Other voices elsewhere gave us the celebrated German tenor Jonas Kaufmann, making the rounds of American cities and landing here at The Broad Stage. He, too, proved that an artist’s drive to perform live is as powerful as an audience’s eagerness to be there in person. So the recital, an astutely put together affair -- with the singer’s long-time unimpeachable pianist, Helmut Deutsch -- was a love-in.
This time, though, I did not sit next to the woman who, at Kaufmann’s previous recital, drove six hours from Modesta to hear the heartthrob (now a bit aged from his staggeringly handsome former self).
But he gave the full measure: a night of Lieder, of art songs in German, the first half by rarely-heard Liszt (from their album) -- of course including the best-known tunes -- and then a virtual hit-parade of classical themes with lyrics. Dvorak’s “Songs My Mother Taught Me,” Tchaikovsky’s “None but the Lonely Heart.” The Brahms “Lullabye” -- remember your mother soothing you to sleep as she sang it? -- each stanza rendered more affectingly, more softly than the one before.
Kaufmann’s voice, especially in this resonant space, could still produce whatever he commanded, that is, the whole spectrum of vocal modes -- the heroic, ringing brilliance, the mask tones, the head tones -- even though some of his soft extended notes lost sustaining power.
And if there was not always the deepest poetry plumbed throughout, he did inhabit the songs -- the angry ones, the tender ones, the sorrowful ones, the joyous ones -- as any Lied artist of worth must. Finally came many encores, but not without “Wien, Wien, nur du allein” and “Dein ist mein ganzes Herz” sung mit schlag, of course.
So did Gustavo Dudamel, with his LA Philharmonic, jump into the spirit for their season opener at Disney Hall. We can all marvel at this marriage between the band and its baton-meister -- more so than ever. Verve, excitement, full-on connection, forward push, big splashes of intoxicating sound were all there, alternating with degrees of inward lyricism.
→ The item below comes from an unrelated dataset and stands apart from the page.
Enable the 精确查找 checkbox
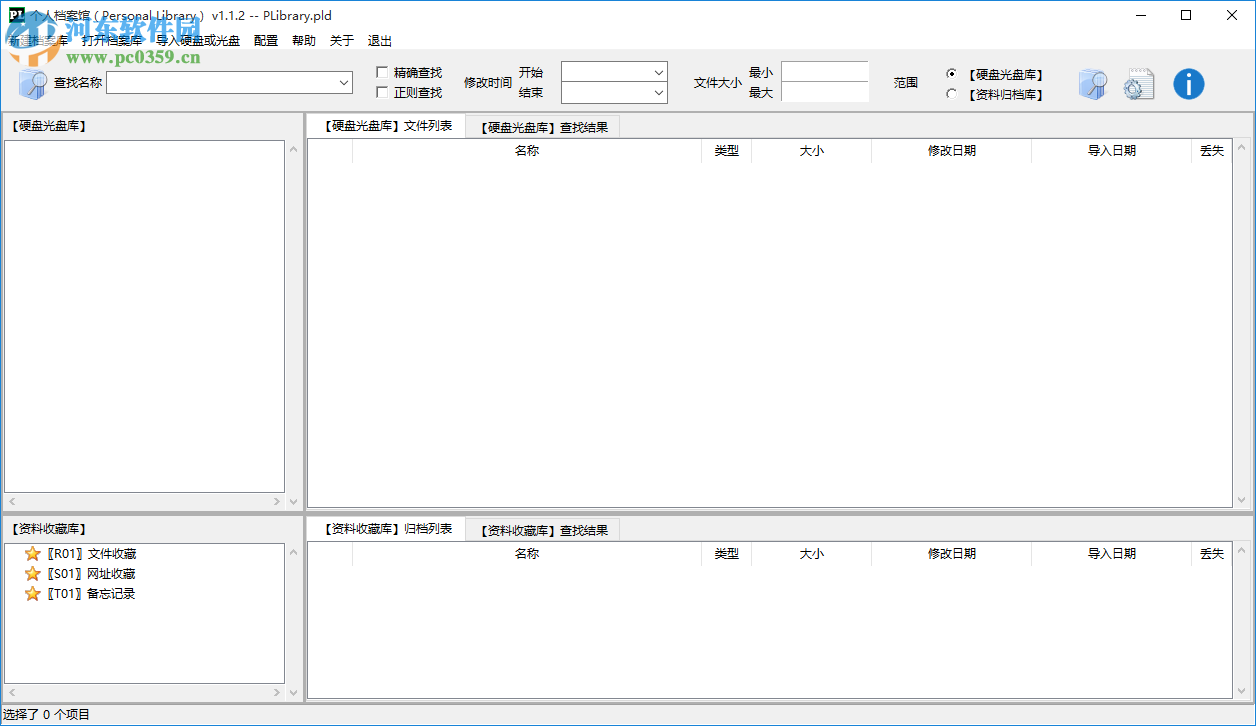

And that’s what eager audiences heard throughout a program of beloved 20th century music that also ventured, as Kaufmann did, into the German masters. Schoenberg’s “Verklärte Nacht” soared with desperate longing, even if its splintering high strings did not stretch to the near-dissonance achieved in some other performances. Similarly, Strauss’s “Death and Transfiguration” achieved its drama without that last strain of attenuation the composer highlighted.
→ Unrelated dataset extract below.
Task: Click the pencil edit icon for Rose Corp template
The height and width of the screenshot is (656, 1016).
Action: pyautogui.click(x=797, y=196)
A stellar account of what he must have ideally imagined in his “Four Last Songs” came from Golda Schultz. These revered pieces, sung by so many major artists, rarely find this soprano’s vocal impact. She has the technique to launch those vaulting octave leaps with heavenly ease and naturalness. It’s so very rare to hear this that your ears lock in the sound. Except for the fourth song, in a lower register, which went out of range, seeming underdone.
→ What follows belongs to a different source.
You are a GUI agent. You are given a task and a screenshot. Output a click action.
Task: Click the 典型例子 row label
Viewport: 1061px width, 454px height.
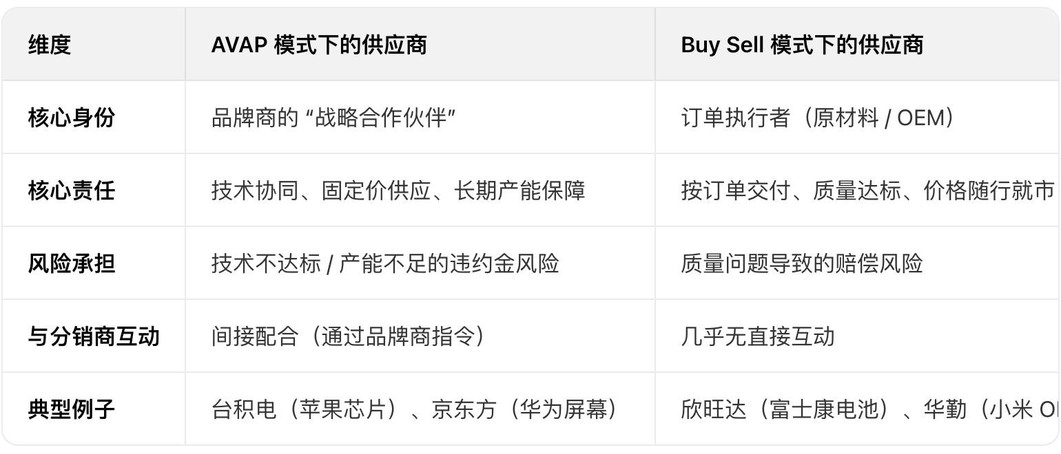[71, 409]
Still, as was the case throughout the program, the orchestral pacing lacked the requisite moments of lingering in long-breathed space.
But pacing matters did not concern Body Traffic, the outstanding contemporary local dance troupe that just returned to its most welcoming venue, the Wallis with a concise, well-executed program.
It opened with Micaela Taylor’s “Snap,” a rocking, riveting, James Brown-powered nugget of magnetism that whisked me unfailingly into its staccato gyrations and split-second accents. As an interior dream there was Ethan Colan’s “Recurrence,” followed by Hoffesh Shecter’s darkly European “Dust,” a study in Weltzschmerz brilliantly enacted by the dramatic dancer, Guzman Rosado.
As a signature coda, there was Alejandro Cerrudo’s “PACOPEPEPLUTO.” And with this miraculous one-man romp that seems to laugh along with Dean Martin’s albums of undiminished good-times, the curtain rang down on yet another smartly produced show by this terrific company.
The season, unlike what we’ve witnessed for nearly two years, rolls merrily along. Hurray for that!